Jean-Baptiste Hanak est essentiellement connu pour ses activités au sein du duo dDamage qu’il dirige avec son frère Frédéric Hanak. Ils ont déjà produit ensemble deux albums " Reverbreak this beat down " (sorti chez Grafted en 2001) et " Harsh reality of daily life " (sorti chez Alice In Wonder également en 2001) - et ils s’apprêtent à en sortir un troisième sur Planet Mu. En dehors de dDamage, les deux frères développent divers projets autonomes qu’ils nous invitent à suivre à la trace grâce à la discrète récurrence des deux d (un petit, un grand) présents dans chacun de leurs pseudonymes : RudDe pour Frédéric, Boulder dDash et Evol dDopa pour Jean-Baptiste.

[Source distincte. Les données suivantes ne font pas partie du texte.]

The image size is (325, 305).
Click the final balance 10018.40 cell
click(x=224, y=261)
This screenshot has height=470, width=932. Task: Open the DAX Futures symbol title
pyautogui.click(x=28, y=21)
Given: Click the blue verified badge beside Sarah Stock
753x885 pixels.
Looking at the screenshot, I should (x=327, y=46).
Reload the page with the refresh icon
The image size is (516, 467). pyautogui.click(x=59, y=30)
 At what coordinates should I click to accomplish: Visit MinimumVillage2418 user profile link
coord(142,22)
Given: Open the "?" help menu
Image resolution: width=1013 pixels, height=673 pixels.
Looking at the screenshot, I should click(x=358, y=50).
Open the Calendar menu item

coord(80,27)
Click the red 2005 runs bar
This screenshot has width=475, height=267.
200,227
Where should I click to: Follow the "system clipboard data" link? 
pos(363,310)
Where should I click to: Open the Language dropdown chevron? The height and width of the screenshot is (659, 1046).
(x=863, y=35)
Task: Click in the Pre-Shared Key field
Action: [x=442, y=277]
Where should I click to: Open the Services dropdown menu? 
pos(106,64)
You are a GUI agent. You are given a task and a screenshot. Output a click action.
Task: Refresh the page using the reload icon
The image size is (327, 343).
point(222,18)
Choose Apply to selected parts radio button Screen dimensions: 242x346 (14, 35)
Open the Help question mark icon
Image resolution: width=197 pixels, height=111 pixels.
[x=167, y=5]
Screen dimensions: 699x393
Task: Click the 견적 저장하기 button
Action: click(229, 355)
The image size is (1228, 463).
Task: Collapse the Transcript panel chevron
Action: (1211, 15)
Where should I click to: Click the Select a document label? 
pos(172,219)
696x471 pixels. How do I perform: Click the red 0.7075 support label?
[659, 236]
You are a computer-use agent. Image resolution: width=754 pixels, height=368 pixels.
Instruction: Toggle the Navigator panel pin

Élevés au hip hop et à la musique punk, les Hanak revendiquent un mode de production lo-fi : ordinateurs Atari, magnétos cassettes etc… Chez eux, la saturation est un procédé généralisé, presque une posture : il n’y a de création que dans la saturation. Leurs morceaux sont des masses sonores extrêmement denses, composées de très nombreuses pistes audio superposées. D’abord rugueux et opaque, l’ensemble dissimule un magma de motifs rythmiques et mélodiques qui surgissent et disparaissent tour à tour d’un corps musical secoué de soubresauts. Avec son projet Evol dDopa, Jean-Baptiste Hanak pousse cette approche à son extrême limite.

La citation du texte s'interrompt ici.